Interesting use of the term "rationalism" and "rational beliefs." Scratch the surface, and I really don't think young people are leaving (in droves) because the cosmological beliefs---the overarching faith-claims---are "irrational."

It's because the social/ethical beliefs are! (Or rather, that religious morals are, so often, IMMORAL)

Lots of these young people, "we" may never get back...

...but a bunch of them, I think we can get back: WHEN we have morals that are actually moral (Behold TEC!). AND, when the Empty Universe (w/o any Higher Power'd Meaning, per se) no longer "gets you through the night." [Basically, when they come back to us, it'll be through our medical chaplains? Or before then---POTLUCKS! ;-D (or soup kitchens, as likely, as our economy continues to wither. Which sadly, I think it will...)]

MarkBrunson said...

Well, IT, this relates to one of my key arguments: Republicans are not conservatives.

To be a conservative, you have to want to conserve something, and they don't. They want to destroy - science, education, other countries, liberals, free thought - anything that threatens their comfort level.
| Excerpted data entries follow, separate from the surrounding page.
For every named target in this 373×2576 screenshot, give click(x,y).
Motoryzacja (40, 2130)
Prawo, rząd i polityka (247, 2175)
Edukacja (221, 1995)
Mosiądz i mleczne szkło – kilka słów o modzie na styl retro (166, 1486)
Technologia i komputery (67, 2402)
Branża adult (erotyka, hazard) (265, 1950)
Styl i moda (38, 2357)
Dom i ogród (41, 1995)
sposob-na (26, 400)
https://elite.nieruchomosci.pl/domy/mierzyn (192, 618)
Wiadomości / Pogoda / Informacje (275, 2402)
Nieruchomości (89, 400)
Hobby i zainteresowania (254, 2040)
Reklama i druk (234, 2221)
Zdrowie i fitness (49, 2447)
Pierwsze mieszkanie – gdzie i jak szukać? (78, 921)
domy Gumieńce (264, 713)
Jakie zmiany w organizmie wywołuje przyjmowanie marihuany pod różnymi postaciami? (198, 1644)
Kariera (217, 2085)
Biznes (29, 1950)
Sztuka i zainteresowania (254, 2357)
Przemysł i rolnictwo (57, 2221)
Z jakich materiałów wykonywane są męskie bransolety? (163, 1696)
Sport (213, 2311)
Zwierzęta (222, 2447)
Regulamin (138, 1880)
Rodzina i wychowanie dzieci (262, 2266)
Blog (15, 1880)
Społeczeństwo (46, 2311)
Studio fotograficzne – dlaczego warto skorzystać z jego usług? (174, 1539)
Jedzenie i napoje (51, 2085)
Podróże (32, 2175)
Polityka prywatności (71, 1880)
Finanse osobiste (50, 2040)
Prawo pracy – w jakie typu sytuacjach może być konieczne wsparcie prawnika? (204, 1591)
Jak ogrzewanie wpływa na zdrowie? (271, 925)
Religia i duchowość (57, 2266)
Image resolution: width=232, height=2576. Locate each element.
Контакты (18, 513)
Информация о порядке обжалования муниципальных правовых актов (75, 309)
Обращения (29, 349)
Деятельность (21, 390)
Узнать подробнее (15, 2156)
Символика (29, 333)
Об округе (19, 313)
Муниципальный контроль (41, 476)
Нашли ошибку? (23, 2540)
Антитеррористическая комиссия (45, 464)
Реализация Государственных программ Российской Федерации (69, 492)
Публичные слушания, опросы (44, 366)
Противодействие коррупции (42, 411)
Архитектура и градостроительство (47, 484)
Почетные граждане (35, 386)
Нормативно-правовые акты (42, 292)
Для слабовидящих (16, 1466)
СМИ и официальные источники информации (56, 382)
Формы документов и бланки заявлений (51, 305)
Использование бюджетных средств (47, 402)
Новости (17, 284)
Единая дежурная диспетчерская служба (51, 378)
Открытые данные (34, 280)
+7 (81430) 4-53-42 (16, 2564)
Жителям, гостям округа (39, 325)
They're radicals, destructive, aggressive radicals.

Counterlight said...

I agree that the liberalism of Academia is way over-stated. I remember in 2004 seeing plenty of Bush-Cheney bumper stickers in the faculty parking lot of the community college where I taught at the time.
I agree that what has really changed is the Republican Party. It has morphed into the political wing of a far-right religious and ideological movement. I also agree that most people who identify as "Independent" these days would probably have been card-carrying Republicans 50 years ago.

textjunkie said...

A friend of mine in engineering pointed out that the proportion of fundamentalist Christians (and religious right Republicans by extension) was much higher in engineering than in the sciences in general. We both figured it was a combination of mindset and peer identification that worked better in engineering than in other academic disciplines.

IT said...

Textjunkie, that is no surprise to me. Engineers are very, very different than scientists, and they tend not to deal with the same kinds of intellectual problems--more about problem solving then "gee, how does this work?" kind of thing. It's a very big cultural difference.